Can cuda-memcheck disturb multi-threaded multi-gpu CUDA applications' synchronization structure?

While I’m profiling my application, I observed this:

  • kernel is very simple that just adds to each array element their own thread-id(which is also array index).(async launch)
  • all cuda commands (nvrtc, driver) are wrapped with proper error-checking and no error is returned.
  • it is run on two quadro k420 cards concurrently with split array feed with just async mem copy.
  • compute returns true results when checked against expected results on host side.
  • visual studio’s debugging tool doesn’t detect any host-side memory leak.
  • nsight doesn’t detect anything wrong and shows that each k420 works as expected.
  • works 100% of time, for both debug and release modes
  • windows watchdog timer is not triggered as each kernel takes several microseconds only, even with cuda-memcheck
  • crashes randomly(~25% of time) or always(–force-blocking-launches yes) when used with cuda-memcheck
  • cuda-memcheck doesn’t find any error while doing this but says “process didn’t terminate successfully”(ofcourse only when application fails to complete its work).

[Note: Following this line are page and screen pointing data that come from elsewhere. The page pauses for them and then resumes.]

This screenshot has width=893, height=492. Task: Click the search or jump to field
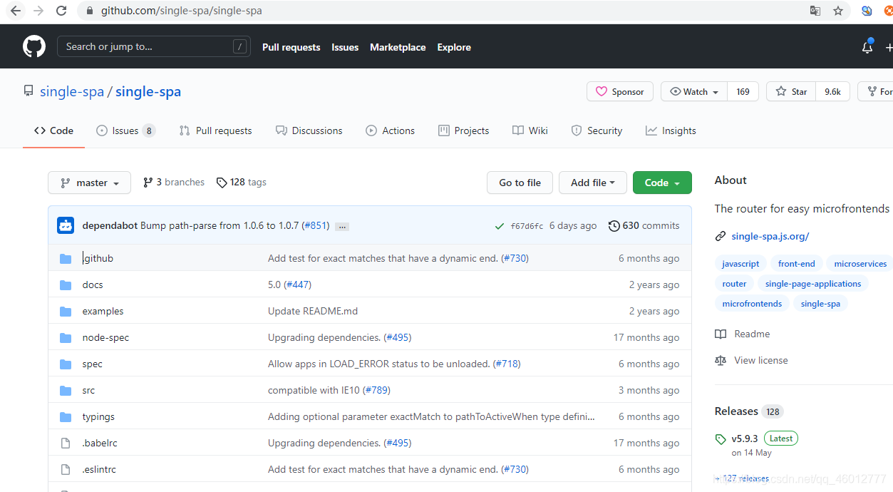click(x=153, y=46)
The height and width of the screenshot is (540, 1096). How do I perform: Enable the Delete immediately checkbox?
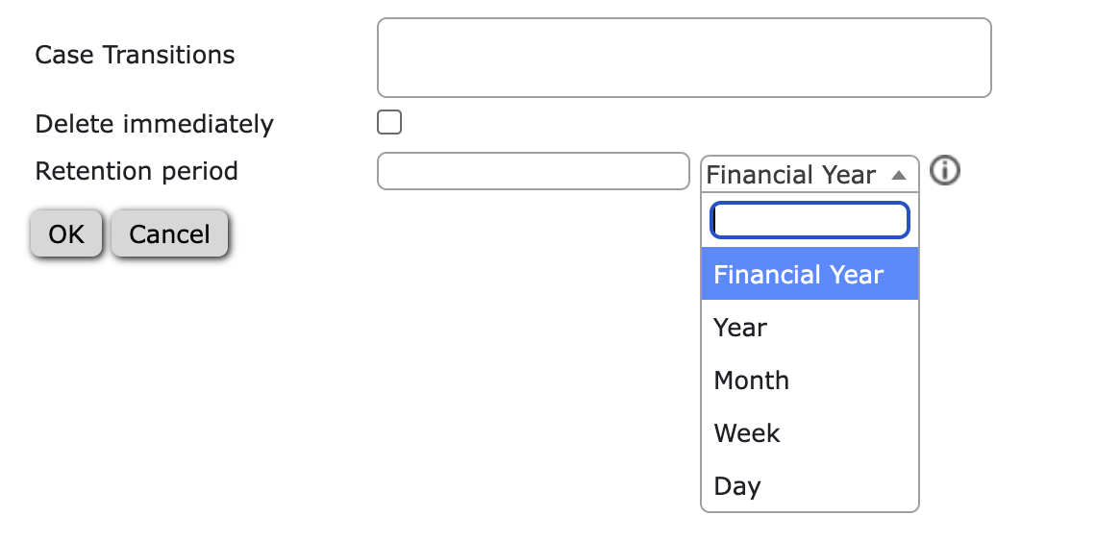coord(389,122)
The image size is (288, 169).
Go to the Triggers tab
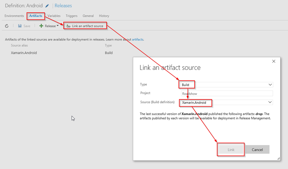pos(71,16)
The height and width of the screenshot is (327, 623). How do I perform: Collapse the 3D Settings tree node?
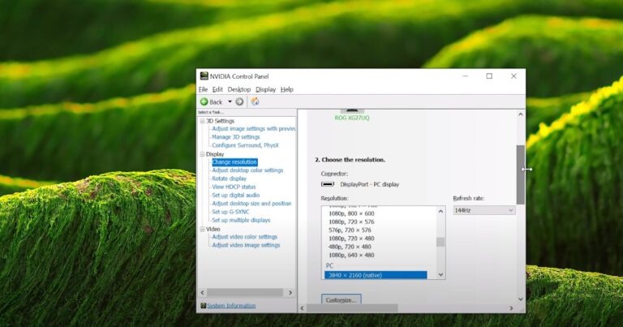(201, 121)
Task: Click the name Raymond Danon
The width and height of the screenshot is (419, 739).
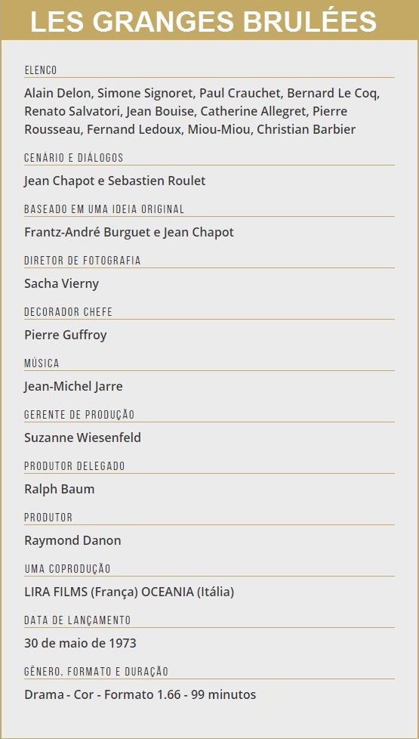Action: click(72, 540)
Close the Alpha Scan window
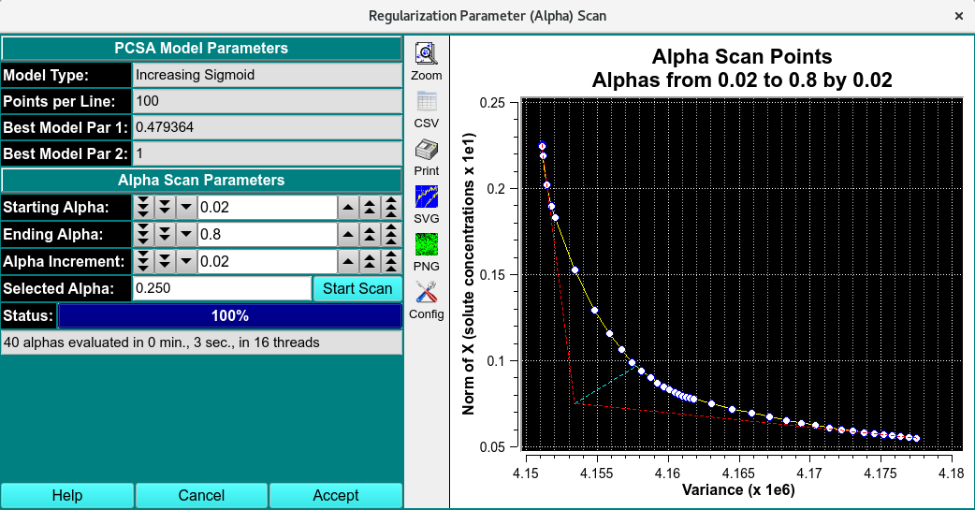 [958, 17]
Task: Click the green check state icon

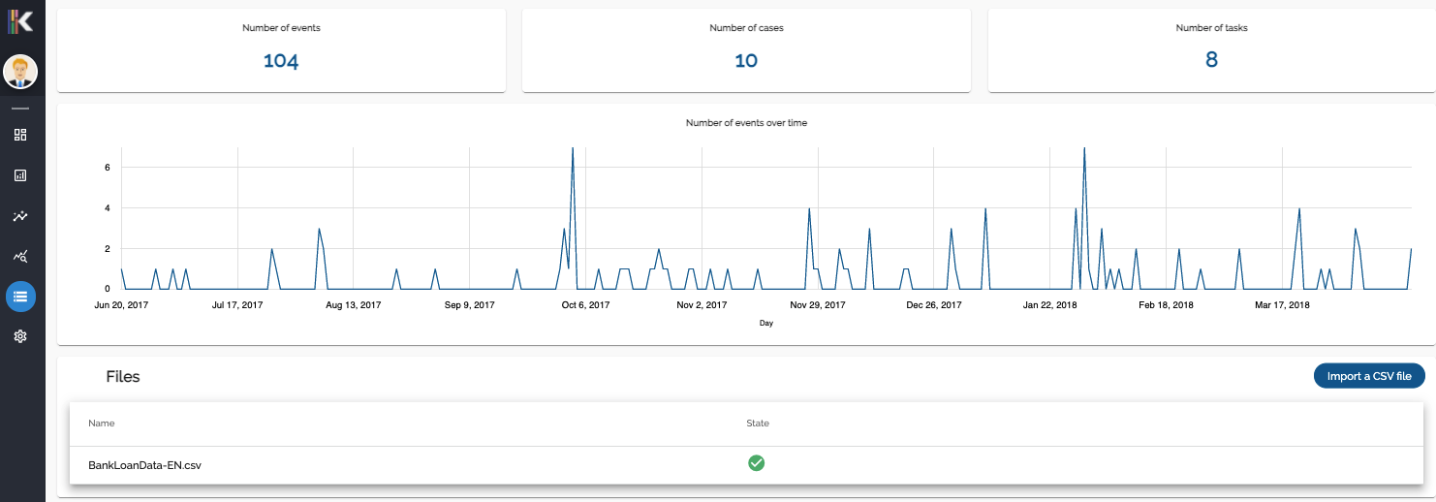Action: pyautogui.click(x=757, y=463)
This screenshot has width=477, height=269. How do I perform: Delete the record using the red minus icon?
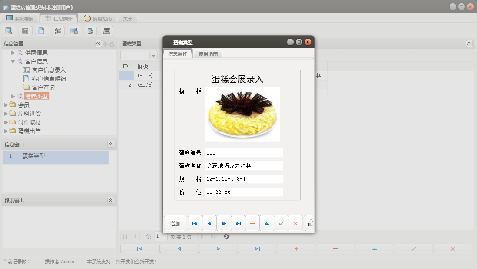[x=252, y=223]
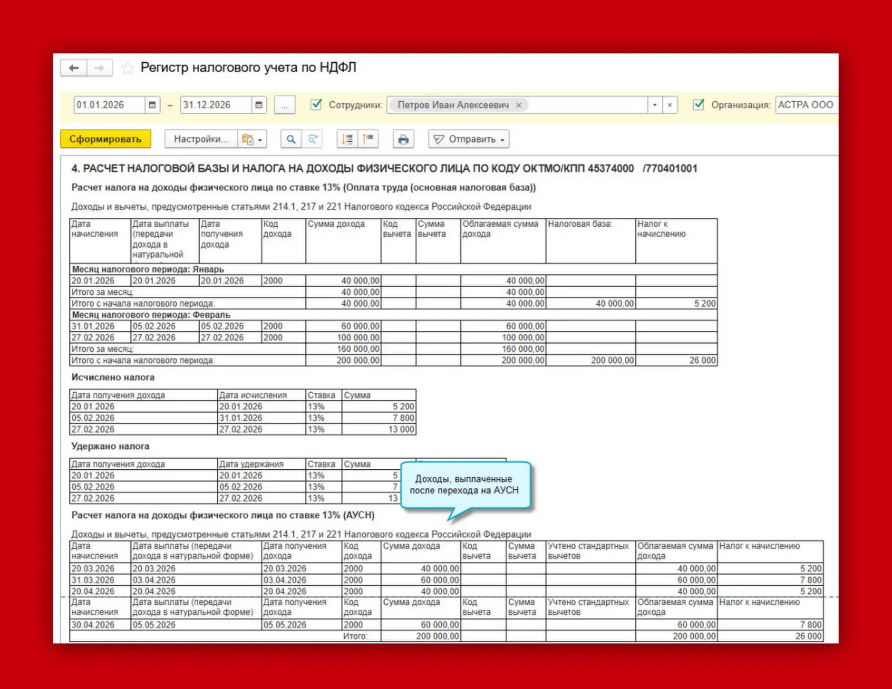Click the АСТРА ООО organization field
Image resolution: width=892 pixels, height=689 pixels.
click(807, 105)
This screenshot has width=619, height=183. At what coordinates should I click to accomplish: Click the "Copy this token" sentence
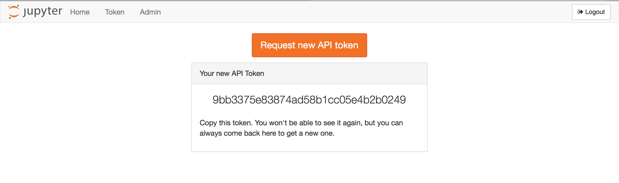click(x=301, y=123)
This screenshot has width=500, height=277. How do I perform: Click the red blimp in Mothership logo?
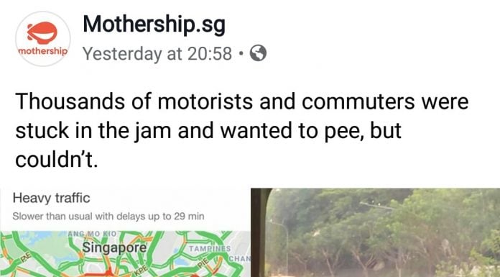[x=42, y=33]
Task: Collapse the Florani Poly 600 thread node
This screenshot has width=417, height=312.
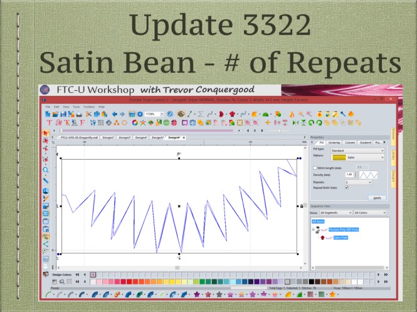Action: (314, 230)
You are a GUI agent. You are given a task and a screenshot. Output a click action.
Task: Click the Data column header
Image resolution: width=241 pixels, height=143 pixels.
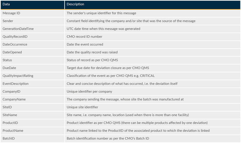click(x=6, y=4)

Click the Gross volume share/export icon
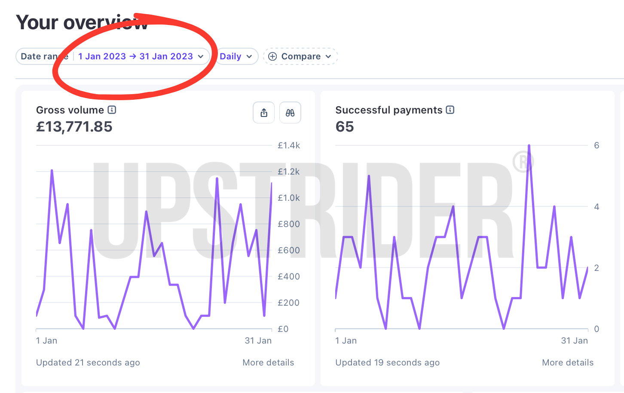(x=264, y=113)
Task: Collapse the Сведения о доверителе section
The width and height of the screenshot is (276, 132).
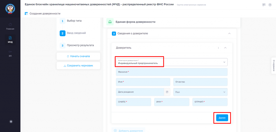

windows 10 home, drivers 390.x, toolkit 9.1, 2xk420 (cuda compute capability 3.0), codes: driver api + nvrtc + 1 context per gpu, 1 thread per context

What should I do when debugging leads to “cuLaunchKernel” command and shows all parameters are non-zero but the exception message says

“Unhandled exception at 0x00007FFF87A6CD00 (nvcuda.dll) in myApp.exe: 0xC0000005: Access violation reading location 0x0000000000000000.”

which means something in nvcuda.dll tried to read zero pointer. There are also controls around this cuLaunchKernel against zero, they don’t return any error message neighter (they all have their own memory space in heap so they don’t become zero with scope issues).

documentation also says these commands can return any error from other asynchronous calls. Yes, I’m using asynchronous mem copies between host and device too so I disabled array copies but exception persists.

Also why does it crash 100% of time when I force kernels synchrony("–force-blocking-launches yes")? How would two cards be forced to wait each other while myApp is in control of multi-thread logic? Does it simply block kernel call?

What could be causing “blocking” driver api kernel launch to read a “zero pointer” while async one doesn’t? Does it hold the kernel launch on “driver-side” while myApp continues its threading? This would be bad for me then. Especially if it does same thing randomly even without “–force-blocking”. Is there a rule of thumb that says everything should be serialized before using any memory leak or cuda leak detection tool?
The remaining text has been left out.